El miedo acostumbra a ser la tecla que se pulsa cada vez que se quiere evitar el cansancio del propio electorado. Cada vez es más común echar mano del miedo para movilizar a un electorado más remolón, sobre todo en la izquierda. Miedo a la extrema derecha, miedo a salir de Europa, miedo a lo desconocido. Las encuestas nos enseñan cómo cada vez está más presente el voto a la contra, el voto que pretende no tanto elegir a un partido sino impedir que otro acceda al gobierno. Para ello, obviamente, es necesario que exista un rival con suficiente grosor para generar ese temor. En la campaña francesa, Marine Le Pen centró buena parte de sus esfuerzos en no generar miedo, en desmentir que su acceso a la presidencia pudiera infundir miedo. En España ha habido elecciones que se han ganado apelando al miedo. En 1993, la victoria por la mínima de los socialistas se basó en buena medida en el miedo que infundía una posible llegada del PP al gobierno. En 2017 la victoria de Cs en las autonómicas de Cataluña se fundamentó en el miedo de una parte muy importante del electorado catalán a que un triunfo de los independentistas llevara a hacer efectiva la secesión. Siempre que hay miedo se produce un incremento notable de la participación. Generar miedo rinde electoralmente.

En tercer lugar, la rabia es un agente magnífico no solo de movilización, sino de acción. El elector que siente rabia se convierte en un publicista, en un activista de tu causa. La rabia es un estadio superior al miedo. A veces se fundamenta en el miedo, pero va mucho más allá. La rabia no hace reaccionar al elector frente a un escenario posible, activándolo para impedir que ese futuro hipotético se convierta en realidad. La rabia sirve para modificar el presente, empuja al elector. Por decirlo de algún modo, el miedo hace que el elector se plante, se levante; la rabia lo hace avanzar contra aquello que odia y desprecia. El caso más reciente es el de las elecciones autonómicas de Madrid en la primavera de 2021. El PP fue capaz de hacer de Pedro Sánchez un malvado de película, al que había que derrotar saliendo a votar en masa, como así ocurrió.
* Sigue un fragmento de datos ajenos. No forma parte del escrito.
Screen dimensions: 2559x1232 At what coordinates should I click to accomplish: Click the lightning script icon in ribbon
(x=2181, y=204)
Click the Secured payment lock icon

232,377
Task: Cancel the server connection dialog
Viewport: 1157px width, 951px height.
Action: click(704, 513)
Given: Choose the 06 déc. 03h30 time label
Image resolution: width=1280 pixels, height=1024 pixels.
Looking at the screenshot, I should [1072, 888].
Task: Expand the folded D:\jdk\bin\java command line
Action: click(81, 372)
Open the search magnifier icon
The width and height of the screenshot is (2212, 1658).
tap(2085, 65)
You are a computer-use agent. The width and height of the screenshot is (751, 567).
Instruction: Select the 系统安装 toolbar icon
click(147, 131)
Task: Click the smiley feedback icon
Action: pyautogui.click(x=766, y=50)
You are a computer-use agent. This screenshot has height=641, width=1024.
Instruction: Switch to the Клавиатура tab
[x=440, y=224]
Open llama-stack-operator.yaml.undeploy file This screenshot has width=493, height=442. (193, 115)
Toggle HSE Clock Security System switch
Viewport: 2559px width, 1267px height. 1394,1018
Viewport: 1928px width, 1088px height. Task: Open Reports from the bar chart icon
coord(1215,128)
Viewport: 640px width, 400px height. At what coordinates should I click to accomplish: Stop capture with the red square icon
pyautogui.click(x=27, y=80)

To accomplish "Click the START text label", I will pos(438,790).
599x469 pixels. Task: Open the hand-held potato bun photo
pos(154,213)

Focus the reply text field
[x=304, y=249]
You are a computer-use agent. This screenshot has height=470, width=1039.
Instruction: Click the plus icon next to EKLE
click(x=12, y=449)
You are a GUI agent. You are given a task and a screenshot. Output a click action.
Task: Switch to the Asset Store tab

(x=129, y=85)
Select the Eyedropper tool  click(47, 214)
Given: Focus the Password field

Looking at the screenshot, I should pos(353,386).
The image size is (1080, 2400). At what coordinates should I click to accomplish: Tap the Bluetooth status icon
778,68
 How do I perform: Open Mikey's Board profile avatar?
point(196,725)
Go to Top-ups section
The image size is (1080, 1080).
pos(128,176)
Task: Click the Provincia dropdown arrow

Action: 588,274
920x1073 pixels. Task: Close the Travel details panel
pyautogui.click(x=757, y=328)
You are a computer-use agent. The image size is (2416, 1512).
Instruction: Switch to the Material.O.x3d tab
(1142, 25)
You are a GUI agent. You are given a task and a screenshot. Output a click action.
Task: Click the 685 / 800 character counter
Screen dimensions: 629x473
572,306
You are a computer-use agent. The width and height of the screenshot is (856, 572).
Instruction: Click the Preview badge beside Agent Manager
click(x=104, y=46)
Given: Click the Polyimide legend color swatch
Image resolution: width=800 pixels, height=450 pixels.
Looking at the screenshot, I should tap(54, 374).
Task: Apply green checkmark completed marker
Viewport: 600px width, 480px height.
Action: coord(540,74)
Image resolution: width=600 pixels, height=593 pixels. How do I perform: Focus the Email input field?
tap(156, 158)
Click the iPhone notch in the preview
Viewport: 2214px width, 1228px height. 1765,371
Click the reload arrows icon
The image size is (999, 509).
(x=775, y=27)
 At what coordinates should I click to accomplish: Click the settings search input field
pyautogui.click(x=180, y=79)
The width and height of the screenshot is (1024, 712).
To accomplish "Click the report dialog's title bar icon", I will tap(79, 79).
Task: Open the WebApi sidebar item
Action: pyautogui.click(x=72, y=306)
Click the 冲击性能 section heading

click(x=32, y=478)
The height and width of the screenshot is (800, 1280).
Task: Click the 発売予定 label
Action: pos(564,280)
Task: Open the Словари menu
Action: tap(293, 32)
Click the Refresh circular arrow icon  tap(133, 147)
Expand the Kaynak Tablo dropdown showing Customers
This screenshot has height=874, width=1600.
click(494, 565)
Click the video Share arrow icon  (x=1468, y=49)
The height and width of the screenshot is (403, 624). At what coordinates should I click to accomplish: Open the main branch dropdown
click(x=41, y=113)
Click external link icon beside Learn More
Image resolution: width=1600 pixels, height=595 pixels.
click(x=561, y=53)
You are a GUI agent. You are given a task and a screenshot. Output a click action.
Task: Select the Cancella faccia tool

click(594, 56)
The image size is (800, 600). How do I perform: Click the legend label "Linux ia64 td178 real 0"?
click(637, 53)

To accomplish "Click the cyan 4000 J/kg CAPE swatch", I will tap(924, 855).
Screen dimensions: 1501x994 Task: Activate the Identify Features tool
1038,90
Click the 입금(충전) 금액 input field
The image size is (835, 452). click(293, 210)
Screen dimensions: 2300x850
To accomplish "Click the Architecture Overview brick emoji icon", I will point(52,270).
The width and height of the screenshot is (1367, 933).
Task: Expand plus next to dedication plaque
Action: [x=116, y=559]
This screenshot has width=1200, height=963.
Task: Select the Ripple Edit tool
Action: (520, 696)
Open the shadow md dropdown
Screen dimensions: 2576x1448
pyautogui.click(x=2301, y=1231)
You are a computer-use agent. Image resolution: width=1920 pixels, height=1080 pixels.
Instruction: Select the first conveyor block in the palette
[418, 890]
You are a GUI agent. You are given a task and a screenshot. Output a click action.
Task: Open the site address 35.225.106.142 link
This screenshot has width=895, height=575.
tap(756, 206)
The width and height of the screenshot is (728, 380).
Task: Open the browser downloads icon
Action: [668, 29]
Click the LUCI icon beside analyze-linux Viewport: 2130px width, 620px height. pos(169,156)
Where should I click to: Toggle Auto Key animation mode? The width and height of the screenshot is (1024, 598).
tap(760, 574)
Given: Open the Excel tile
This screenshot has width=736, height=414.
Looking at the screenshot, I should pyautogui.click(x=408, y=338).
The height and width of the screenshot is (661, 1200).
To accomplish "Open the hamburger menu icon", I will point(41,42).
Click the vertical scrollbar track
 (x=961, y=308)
La política ha pasado de ser principalmente una actividad basada en la gestión de intereses a una que se basa en la gestión de las emociones. Toda acción política se dirige a generar cansancio, miedo o rabia en el electorado, en proporciones diferentes y en segmentos diversos. En España, la derecha solo puede ganar si es capaz de mantener la rabia de los suyos a la vez que induce al cansancio a una parte de los contrarios. Las posibilidades de la izquierda, por su parte, dependen del miedo que pueda infundir entre sus filas la posibilidad de una victoria de la derecha. Desde su elección como presidente del PP, Feijóo juega principalmente a adormecer al electorado de la izquierda, a no dar miedo, como Aznar en 1996. Sánchez, por su parte, no deja de mencionar a Vox cada vez que puede. Gestionar sentimientos, en eso consiste hoy la política.